■ **Your instructions**: Beginning at the line that contains "Screen dimensions: 780x459", write out each remaining line of the entries below exactly as it stands.

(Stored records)
+ + + +

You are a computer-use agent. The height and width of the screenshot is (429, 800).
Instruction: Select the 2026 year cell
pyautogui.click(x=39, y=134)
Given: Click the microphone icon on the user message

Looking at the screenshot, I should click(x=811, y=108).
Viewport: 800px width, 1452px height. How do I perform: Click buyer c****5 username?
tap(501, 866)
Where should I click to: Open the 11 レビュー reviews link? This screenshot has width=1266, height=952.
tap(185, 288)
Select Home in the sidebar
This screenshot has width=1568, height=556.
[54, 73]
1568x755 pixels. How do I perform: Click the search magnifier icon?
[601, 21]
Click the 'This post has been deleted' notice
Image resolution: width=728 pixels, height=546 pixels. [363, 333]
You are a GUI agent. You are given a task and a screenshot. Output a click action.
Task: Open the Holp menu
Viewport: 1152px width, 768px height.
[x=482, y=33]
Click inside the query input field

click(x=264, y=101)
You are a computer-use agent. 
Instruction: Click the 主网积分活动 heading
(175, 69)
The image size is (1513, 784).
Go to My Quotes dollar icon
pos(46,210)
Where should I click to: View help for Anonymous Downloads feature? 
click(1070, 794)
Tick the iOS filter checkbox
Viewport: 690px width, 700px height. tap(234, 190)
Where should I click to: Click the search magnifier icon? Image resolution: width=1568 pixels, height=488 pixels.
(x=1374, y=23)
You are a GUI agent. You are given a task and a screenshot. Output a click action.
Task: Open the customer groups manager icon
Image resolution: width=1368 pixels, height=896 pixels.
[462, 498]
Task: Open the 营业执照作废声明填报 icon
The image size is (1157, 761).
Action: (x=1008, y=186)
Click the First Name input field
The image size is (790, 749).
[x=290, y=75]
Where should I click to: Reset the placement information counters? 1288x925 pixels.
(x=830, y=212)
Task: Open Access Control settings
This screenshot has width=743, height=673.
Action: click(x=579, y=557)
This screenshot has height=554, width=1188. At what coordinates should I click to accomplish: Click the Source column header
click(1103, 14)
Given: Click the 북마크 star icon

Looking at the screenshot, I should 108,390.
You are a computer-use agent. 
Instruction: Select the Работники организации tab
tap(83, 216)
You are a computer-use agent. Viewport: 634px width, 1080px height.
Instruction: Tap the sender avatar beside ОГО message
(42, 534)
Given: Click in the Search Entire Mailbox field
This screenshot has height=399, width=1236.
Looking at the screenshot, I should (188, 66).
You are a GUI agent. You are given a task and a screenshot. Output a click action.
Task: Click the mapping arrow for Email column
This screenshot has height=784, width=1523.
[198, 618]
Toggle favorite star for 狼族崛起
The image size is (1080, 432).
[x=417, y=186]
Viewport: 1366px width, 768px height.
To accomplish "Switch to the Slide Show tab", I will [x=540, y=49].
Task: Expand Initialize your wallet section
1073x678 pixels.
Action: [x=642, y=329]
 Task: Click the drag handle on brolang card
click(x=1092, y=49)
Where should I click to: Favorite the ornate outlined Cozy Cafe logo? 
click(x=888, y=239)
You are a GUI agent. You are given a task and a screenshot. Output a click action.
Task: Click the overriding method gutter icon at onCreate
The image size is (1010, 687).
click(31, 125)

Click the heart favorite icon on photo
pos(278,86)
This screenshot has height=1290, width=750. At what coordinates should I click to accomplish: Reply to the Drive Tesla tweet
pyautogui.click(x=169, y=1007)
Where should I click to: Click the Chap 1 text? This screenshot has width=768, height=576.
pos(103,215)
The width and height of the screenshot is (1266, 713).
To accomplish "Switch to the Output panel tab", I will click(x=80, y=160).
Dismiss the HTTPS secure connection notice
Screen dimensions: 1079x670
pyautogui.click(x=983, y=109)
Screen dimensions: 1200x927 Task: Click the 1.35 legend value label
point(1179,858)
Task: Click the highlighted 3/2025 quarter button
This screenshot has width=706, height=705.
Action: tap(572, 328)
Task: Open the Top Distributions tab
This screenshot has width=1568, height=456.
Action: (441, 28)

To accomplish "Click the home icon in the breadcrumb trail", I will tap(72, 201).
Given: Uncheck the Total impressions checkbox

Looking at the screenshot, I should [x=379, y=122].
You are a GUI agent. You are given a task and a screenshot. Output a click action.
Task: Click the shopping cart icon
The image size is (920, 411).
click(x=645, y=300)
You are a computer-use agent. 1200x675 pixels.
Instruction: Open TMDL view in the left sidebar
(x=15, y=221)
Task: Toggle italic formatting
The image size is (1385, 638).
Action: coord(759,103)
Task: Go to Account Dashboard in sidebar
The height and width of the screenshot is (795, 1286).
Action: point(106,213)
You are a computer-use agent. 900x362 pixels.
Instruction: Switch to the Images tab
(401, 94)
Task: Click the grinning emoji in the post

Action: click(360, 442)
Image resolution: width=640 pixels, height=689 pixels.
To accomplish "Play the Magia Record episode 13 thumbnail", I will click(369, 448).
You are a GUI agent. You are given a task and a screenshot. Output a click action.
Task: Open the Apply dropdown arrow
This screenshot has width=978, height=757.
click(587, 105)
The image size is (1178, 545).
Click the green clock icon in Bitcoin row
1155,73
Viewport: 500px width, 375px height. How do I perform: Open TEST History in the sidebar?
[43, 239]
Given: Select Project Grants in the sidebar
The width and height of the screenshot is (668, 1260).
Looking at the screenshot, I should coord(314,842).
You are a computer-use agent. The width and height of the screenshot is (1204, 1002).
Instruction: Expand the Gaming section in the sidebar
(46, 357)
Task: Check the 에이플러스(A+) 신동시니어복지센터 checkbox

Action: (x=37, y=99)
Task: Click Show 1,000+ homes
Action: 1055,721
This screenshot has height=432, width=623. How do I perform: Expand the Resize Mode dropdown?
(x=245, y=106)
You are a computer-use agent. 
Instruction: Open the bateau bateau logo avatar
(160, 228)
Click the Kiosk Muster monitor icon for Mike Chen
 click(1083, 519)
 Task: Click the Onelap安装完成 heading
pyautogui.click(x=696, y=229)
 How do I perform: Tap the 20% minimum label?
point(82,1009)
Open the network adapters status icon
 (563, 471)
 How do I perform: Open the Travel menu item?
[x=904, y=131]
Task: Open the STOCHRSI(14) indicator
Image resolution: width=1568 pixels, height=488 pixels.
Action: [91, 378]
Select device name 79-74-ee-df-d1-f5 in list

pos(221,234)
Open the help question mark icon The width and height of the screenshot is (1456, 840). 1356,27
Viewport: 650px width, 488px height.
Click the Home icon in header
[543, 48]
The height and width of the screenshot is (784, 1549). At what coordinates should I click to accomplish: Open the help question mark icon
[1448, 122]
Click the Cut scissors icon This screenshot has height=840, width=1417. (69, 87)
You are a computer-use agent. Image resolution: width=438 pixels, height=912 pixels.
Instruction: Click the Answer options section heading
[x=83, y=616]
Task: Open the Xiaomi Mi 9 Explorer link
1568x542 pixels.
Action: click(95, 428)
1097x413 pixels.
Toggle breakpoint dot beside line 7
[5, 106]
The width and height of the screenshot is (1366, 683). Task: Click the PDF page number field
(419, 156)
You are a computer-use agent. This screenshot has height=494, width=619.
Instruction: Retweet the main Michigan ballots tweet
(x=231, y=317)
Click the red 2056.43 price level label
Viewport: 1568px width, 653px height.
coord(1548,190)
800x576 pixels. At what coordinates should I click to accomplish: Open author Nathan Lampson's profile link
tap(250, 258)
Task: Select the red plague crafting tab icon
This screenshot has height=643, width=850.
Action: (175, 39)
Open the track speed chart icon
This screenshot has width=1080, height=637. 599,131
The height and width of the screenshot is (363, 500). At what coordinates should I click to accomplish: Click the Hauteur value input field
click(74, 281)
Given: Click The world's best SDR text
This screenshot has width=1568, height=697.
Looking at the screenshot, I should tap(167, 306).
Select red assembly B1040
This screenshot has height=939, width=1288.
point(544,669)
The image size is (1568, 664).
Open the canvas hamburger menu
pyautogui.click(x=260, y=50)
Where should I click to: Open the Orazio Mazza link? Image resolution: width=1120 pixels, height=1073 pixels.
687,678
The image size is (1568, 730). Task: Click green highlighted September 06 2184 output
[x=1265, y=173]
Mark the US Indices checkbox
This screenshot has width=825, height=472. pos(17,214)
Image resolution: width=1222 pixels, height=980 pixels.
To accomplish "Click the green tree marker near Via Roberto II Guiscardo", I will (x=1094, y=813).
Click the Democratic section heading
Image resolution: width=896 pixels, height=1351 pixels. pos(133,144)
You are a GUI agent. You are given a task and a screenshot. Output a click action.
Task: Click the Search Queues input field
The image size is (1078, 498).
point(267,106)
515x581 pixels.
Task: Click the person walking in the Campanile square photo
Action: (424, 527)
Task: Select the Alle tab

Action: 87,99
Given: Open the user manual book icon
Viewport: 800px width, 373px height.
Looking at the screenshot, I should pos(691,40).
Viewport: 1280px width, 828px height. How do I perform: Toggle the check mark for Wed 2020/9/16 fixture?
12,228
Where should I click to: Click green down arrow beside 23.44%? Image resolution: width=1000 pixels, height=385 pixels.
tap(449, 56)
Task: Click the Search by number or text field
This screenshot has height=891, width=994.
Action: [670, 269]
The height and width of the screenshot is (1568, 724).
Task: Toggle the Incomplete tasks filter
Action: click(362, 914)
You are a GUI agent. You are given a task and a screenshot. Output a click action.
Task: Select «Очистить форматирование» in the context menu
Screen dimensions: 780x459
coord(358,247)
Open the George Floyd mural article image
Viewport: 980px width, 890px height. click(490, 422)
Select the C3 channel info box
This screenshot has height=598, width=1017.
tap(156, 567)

+ + + +

■ **Written answer**:
Screen dimensions: 780x459
coord(358,247)
Open the George Floyd mural article image
Viewport: 980px width, 890px height. click(490, 422)
Select the C3 channel info box
This screenshot has height=598, width=1017.
tap(156, 567)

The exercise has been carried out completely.